Elbette elimizdeki tek darbe modeli 80 darbesi değil, fakat bir fikir sahibi olmak için durumu onunla kıyaslayalım, bir şey kaybetmeyiz. Eğer bu başarılı olma amaçlı bir darbe girişimi olsaydı, ilk başta muhtemelen şu iki şey gerçekleşirdi: Birincisi, TSK 80'de olduğu gibi ansızın harekete geçerdi ve ikincisi, "tüm güçleriyle" saldırarak devlet kurumlarını, basın organlarını ve hatta uydu olmak üzere birçok stratejik yeri ele geçirirdi. Dünkü saçmalık ile 80 darbesi arasında bir kıyaslama yapacak olursak, TSK tümden saldırmadı. Aksine TSK kendi içinde bu harekete kalkışanların biletini kendisi kesti. Yalnızca azınlık bir grup, göstermelik olarak TRT, Cnn Türk gibi bazı kanalların binasını bastı, uydulara karşı bir girişimde bulunulmadı. Sanki Türkiye 80'de olduğu gibi yine tek televizyon kanalına sahipmiş gibi, insanların zihnindeki o meşhur Kenan Evren'in TRT konuşmasını canlandıracak şekilde TRT'de göstermelik bir bildiri okundu. TRT'nin okuduğu bildiride "Atatürk", "Laiklik", Yurtta sulh cihanda sulh" gibi laikleri işaret eden laflar ısrarla tekrar edildi, "kutupları ne kadar ayırsak kârdır" mantığıyla hareket edildi. Bu bildiri adeta "Madem kötüyüm öyleyse neden kumar oynadıktan sonra namaz kılan babaannemi kemerle dövmüyorum" diye konuşan kötü adamların olduğu gerizekalı STV dizileri gibi kör göze parmak sokarcasına "aha darbe yaptık ve düşmanınız biziz" diye bağırıyordu ikincisine gelecek olursak, evet ansızın harekete geçildi. Fakat sabah ezanı saatinde değil, sabahın ilk saatlerinde değil... Gece 10-10 buçuk gibi, herkesin çoktan işten eve gelip uyanık olduğu, televizyon veya internet başındayken her şeyden alenen haberdar olabileceği çok amatör bir saatte harekete geçildi.
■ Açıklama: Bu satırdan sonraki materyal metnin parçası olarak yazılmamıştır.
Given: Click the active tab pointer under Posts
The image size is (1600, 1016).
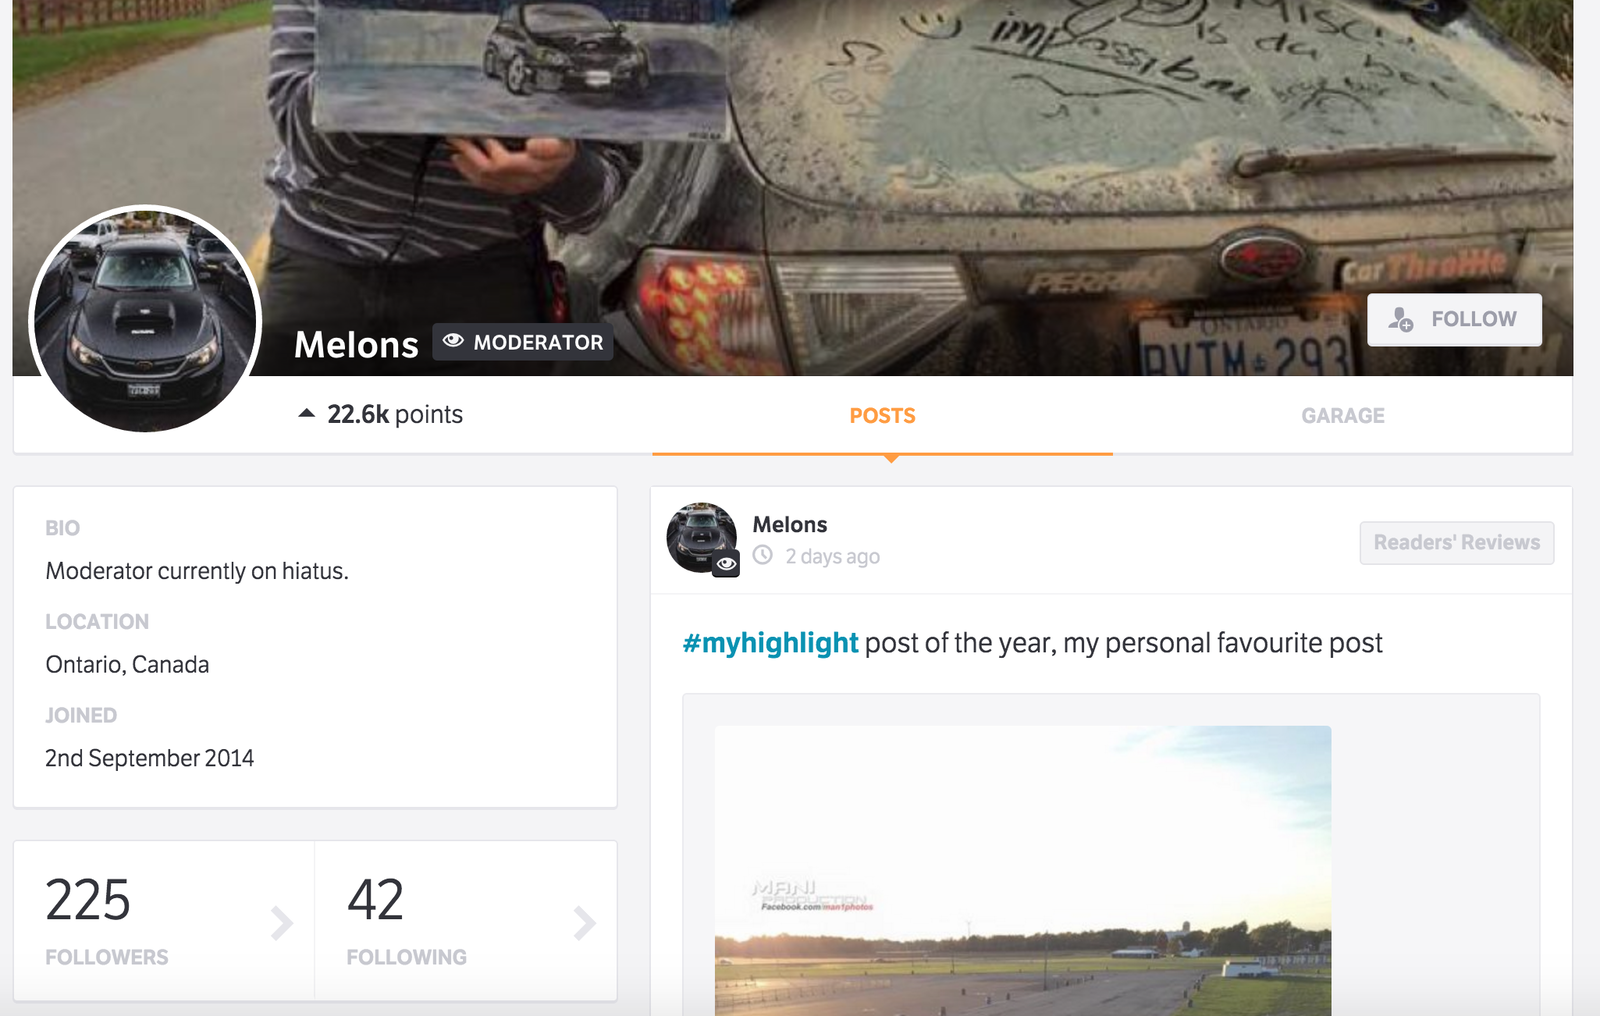Looking at the screenshot, I should pyautogui.click(x=891, y=459).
Sabahtan ve tan vaktinden itibaren havada dolaşması gereket jetler, nedense insanların en uyanık ve en televizyon başında oldukları saatte havadaydı. Akşam 10.30'dan, insanlar uyuyana kadar alçak uçuş yaparak seslerini iyice duyurdular, bazen ses bombası, bazen gerçek bomba attılar, bazense helikopterlerden ateş edildi, iyice gürültü çıkardılar ve haliyle insan da öldürdüler. Tüm bunlar sabah olduğunda kesildi. Yani gerçek bir darbenin esas başlaması gereken saatlerde, bu göstermelik darbe şovu bitiyordu.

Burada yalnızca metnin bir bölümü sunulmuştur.